_Tu objetivo_: Reproduce al pie de la letra el fragmento del texto sobre las palabras del papa a los seminaristas que va desde «(Zenit/InfoCatólica) Profundizó en» hasta «iniciar otra vida.», ambos incluidos.

_Texto de lectura_:
◇ ◇ ◇ ◇ ◇
(Zenit/InfoCatólica) Profundizó en la cultura de lo provisional, los motivos de alegría del cristiano, la pobreza, la castidad, la fecundidad pastoral y pidió una vida coherente y devoción a la Virgen.
La cultura de lo provisional
«Mons. Fisichella me dijo, no sé si será verdadero, que todos ustedes tienen el deseo de consagrar su vida para siempre a Cristo» dijo el papa que suscitó fuertes aplausos. «Ustedes ahora aplauden porque es tiempo de bodas, pero cuando termine la luna de miel ¿qué sucederá?». Recordó que un seminarista decía «quiero servir a Cristo por diez años» y después iniciar otra vida.
«También nosotros estamos bajo la presión de la cultura del provisional», recordó, me caso mientras dure el amor, soy monja o religioso pero no sé qué pasará. «Esto no va con Jesús» reiteró. Reconoció que «¡una elección definitiva hoy es más difícil que en mis tiempos! Porque «somos víctimas de una cultura de lo provisional», y les invitó a que reflexionaran sobre como «no aceptar esta cultura».
Y sobre el tema recordó una poesía en español: «Esta tarde Señora la promesa es sincera, pero por las dudas no te olvides las llaves afuera». Y alertó que «si uno deja siempre la llave afuera no va, tenemos que aprender a cerrar la puerta desde dentro». Y recomendó que si no estoy seguro me tomo un tiempo y comunicando con Jesús, «cuando me siento seguro, cierro la puerta».
La alegría
Comentando la alegría que encontraba en la sala se preguntó: ¿La alegría de un seminarista nace de haber ido a bailar el fin de semana con los amigos? O se centra en "el tener", por ejemplo en tener el último modelo de teléfono móvil, o la moto más rápida... El coche que se hace notar, «les digo verdaderamente, a mí me hace mal cuando veo a un cura o una monja con un coche último modelo. ¡No se puede! El coche es necesario, pero uno más humilde «y si te gusta un coche bonito, piensa solamente en cuantos niños en el mundo mueren de hambre».
Precisó que la verdadera alegría no viene del tener, sino del encuentro de las relaciones con los otros, del sentirse amados y comprendidos. Porque la alegría nace de la gratuidad de un encuentro. La alegría «del encuentro con Jesús» y de «sentirse amados por Dios».
«Cuando uno se encuentra–prosiguió el santo padre–con un seminarista o una novicia demasiado triste uno piensa algo aquí no funciona, porque falta la alegría del Señor, que lleva el servicio, del encuentro de Jesús que te lleva a encontrarse con los otros» y mencionó el dicho de santa Teresa «Un santo triste es un triste santo». E invitó a no ser de esos «con cara de pepinos en vinagre».
Fecundidad pastoral y celibato
El papa indicó: «Un cura o monja sin alegría es triste» e indicó un problema de insatisfacción. Profundizó que es un problema de celibato, porque los religiosos tienen que castos y al mismo tiempo fecundos, porque tienen que ser padres o madres de la propia comunidad.
◇ ◇ ◇ ◇ ◇
_Líneas sobre dónde aparecen los objetivos_:

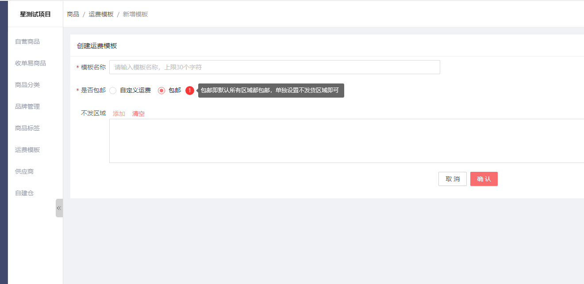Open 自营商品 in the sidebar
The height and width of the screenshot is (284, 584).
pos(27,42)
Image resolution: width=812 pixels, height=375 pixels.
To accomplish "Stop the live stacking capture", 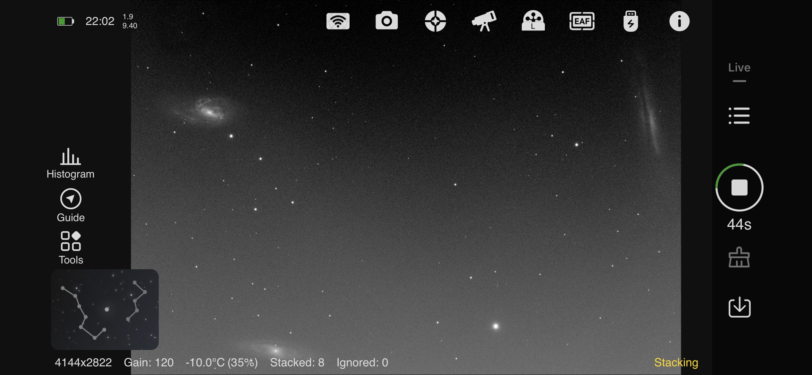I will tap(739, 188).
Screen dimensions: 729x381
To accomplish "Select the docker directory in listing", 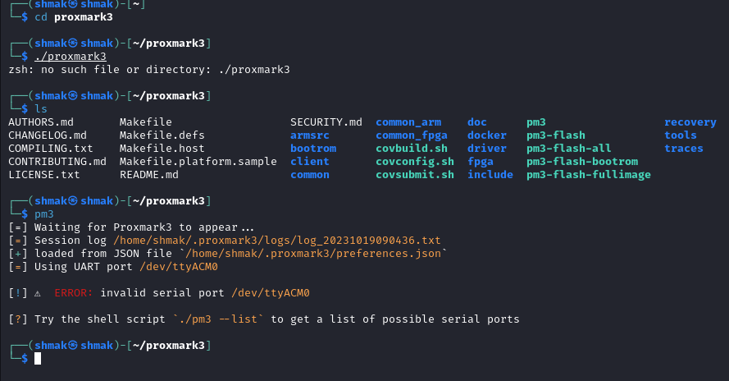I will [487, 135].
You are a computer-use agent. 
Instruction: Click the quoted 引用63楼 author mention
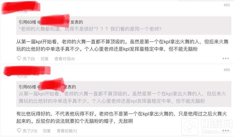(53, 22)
◇ ◇ ◇ ◇ ◇
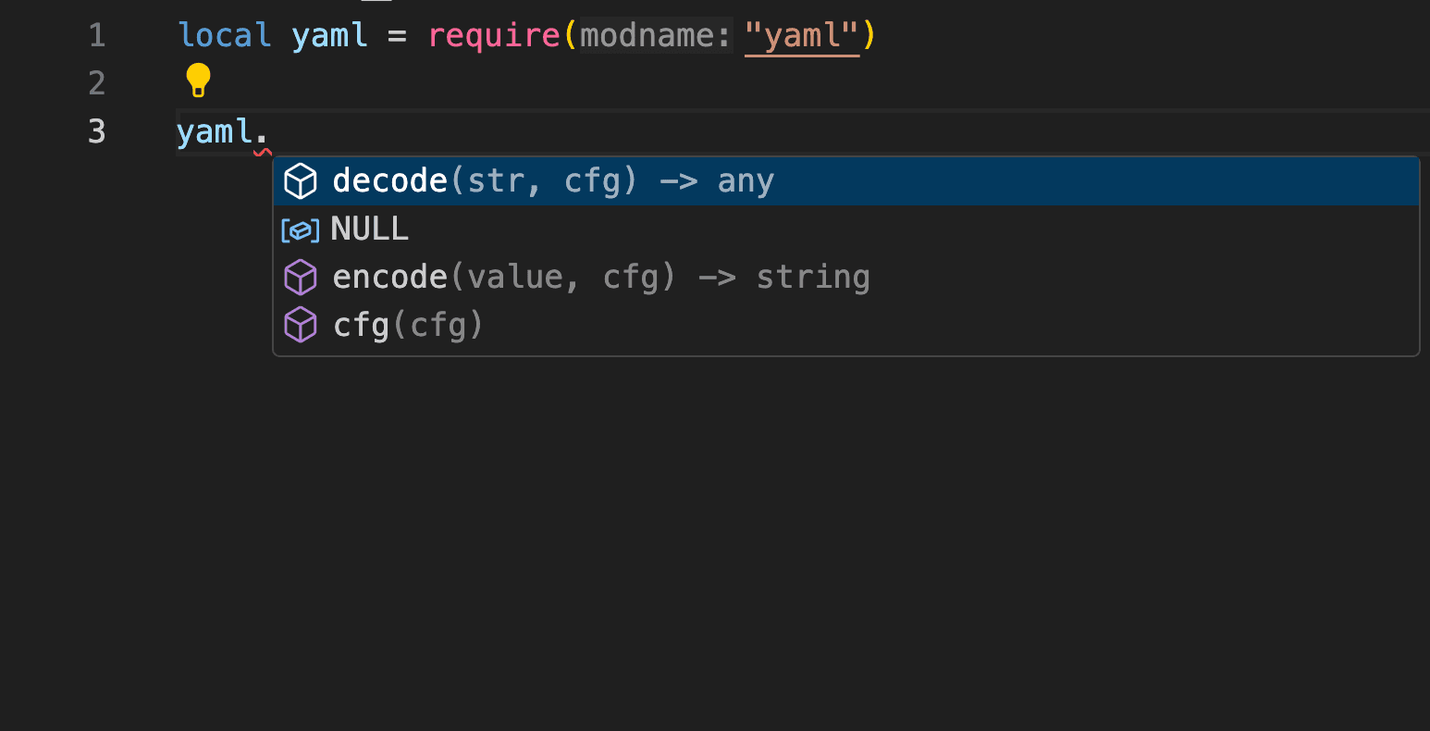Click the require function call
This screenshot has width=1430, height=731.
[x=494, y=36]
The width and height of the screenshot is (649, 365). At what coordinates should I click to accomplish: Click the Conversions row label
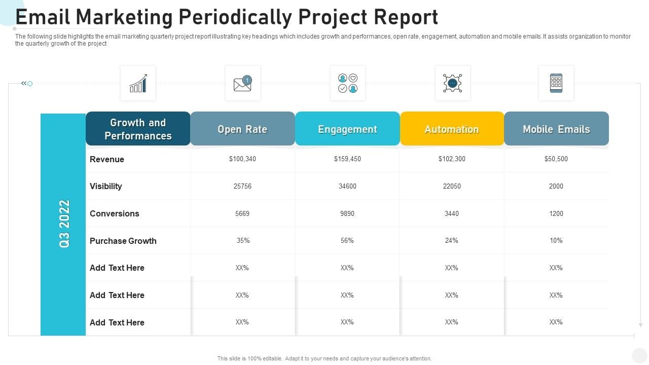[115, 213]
◇ ◇ ◇ ◇ ◇
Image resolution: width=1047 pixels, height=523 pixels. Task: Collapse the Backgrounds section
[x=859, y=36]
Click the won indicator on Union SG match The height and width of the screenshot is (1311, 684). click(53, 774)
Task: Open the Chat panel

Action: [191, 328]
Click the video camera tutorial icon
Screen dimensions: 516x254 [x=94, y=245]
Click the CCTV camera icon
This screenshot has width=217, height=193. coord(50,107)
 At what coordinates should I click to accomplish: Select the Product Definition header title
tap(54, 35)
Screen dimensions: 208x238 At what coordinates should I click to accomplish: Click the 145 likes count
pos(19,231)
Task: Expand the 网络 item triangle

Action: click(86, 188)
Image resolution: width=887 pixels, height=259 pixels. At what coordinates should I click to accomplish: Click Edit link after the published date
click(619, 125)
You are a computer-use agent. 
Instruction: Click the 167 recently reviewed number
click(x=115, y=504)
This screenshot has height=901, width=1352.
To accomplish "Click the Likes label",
◇ ◇ ◇ ◇ ◇
_Respuesta escrita_:
(Zenit/InfoCatólica) Profundizó en la cultura de lo provisional, los motivos de alegría del cristiano, la pobreza, la castidad, la fecundidad pastoral y pidió una vida coherente y devoción a la Virgen.
La cultura de lo provisional
«Mons. Fisichella me dijo, no sé si será verdadero, que todos ustedes tienen el deseo de consagrar su vida para siempre a Cristo» dijo el papa que suscitó fuertes aplausos. «Ustedes ahora aplauden porque es tiempo de bodas, pero cuando termine la luna de miel ¿qué sucederá?». Recordó que un seminarista decía «quiero servir a Cristo por diez años» y después iniciar otra vida.